Sorry, no etymologies found.

Examples

  • In the more open places grew buck-brush and the service-berry, Oregon grape with its holly-shaped leaves, blue lupines, Indian paint-brush and great mountain ferns.

    Virginia of Elk Creek Valley

  • I saw all the different shrubs -- quaking-asp and buck-brush and Oregon grape and service-berry and hawthorn and wild currant -- and I thought to myself that this would be some garden in September.

    Virginia of Elk Creek Valley

  • We squatted in the long grass and buck-brush, listening, and a few seconds later heard a horse snort distinctly.

    Raw Gold A Novel

  • We hailed MacRae when he reached the foot of the hill, and he came crashing through sage and buck-brush and threw himself, panting, on the ground.

    Raw Gold A Novel

  • Then, with pain-hurried, jerky movements, he pulled off the saddle, glanced around him, and flung it behind a buck-brush.

    The Ranch at the Wolverine

  • But instead of seeing a splatter of blood and flesh upon the earth by the tree stump, we saw the soldier rise from the buck-brush where he had been ducking, and light a cigarette.

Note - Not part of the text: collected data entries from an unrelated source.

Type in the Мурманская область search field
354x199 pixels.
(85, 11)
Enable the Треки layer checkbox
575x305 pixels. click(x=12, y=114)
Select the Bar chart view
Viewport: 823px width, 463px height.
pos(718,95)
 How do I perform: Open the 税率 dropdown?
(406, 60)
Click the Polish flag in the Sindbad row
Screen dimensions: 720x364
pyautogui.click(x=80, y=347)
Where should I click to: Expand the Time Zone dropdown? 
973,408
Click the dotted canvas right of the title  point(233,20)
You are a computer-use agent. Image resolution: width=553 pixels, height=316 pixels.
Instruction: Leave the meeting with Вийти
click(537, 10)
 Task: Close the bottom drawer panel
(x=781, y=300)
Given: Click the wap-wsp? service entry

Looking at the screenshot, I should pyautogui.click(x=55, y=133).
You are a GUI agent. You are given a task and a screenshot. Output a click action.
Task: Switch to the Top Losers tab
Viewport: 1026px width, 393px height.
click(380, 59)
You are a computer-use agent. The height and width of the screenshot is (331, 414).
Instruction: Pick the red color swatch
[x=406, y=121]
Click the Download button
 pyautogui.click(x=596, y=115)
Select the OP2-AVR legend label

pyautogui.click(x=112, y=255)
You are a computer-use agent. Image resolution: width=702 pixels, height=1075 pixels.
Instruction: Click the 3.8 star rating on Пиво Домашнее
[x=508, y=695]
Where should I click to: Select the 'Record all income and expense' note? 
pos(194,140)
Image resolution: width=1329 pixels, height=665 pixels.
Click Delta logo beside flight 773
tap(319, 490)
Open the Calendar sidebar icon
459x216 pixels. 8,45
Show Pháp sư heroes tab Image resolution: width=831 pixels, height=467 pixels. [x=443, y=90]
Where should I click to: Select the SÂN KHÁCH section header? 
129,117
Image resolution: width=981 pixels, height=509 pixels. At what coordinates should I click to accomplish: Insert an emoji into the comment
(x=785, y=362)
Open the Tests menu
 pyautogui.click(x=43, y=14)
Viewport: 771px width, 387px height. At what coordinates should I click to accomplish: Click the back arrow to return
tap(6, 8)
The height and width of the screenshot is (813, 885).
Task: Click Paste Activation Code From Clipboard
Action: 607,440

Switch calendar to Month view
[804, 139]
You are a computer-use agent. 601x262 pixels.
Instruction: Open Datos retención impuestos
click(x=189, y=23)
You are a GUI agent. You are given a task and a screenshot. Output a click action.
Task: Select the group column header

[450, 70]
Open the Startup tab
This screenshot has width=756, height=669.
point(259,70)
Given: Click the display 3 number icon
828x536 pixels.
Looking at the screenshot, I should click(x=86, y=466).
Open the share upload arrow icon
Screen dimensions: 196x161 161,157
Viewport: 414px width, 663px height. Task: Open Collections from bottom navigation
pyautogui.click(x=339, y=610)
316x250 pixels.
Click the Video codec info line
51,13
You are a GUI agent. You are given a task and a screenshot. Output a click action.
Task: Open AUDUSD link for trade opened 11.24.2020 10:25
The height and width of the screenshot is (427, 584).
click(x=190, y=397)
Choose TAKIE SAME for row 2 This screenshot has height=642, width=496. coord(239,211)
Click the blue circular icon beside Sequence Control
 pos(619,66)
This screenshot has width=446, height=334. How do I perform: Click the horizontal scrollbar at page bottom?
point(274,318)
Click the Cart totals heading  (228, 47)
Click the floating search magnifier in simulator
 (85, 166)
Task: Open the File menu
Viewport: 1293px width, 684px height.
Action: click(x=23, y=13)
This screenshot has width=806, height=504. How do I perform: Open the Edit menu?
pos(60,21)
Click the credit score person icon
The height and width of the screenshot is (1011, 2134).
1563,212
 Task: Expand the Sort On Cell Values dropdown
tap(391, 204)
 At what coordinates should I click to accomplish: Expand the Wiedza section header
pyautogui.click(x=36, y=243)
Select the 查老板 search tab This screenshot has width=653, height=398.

    The Martial Adventures of Henry and Me

  • Cottonwood-trees began to appear along the brook, and blossoming buck-brush in the corners of wall.

    The Rainbow Trail

  • I could split a hair with it as far, say, as from that clump of buck-brush over to your barn.

    Somewhere in Red Gap

  • Its goal appeared to be the bunk house fifty yards distant; but its course was devious, laid clearly with a view to securing such incidental brief shelter as would be afforded by the corral wall, by a meagre clump of buck-brush, by a wagon, by a stack of hay.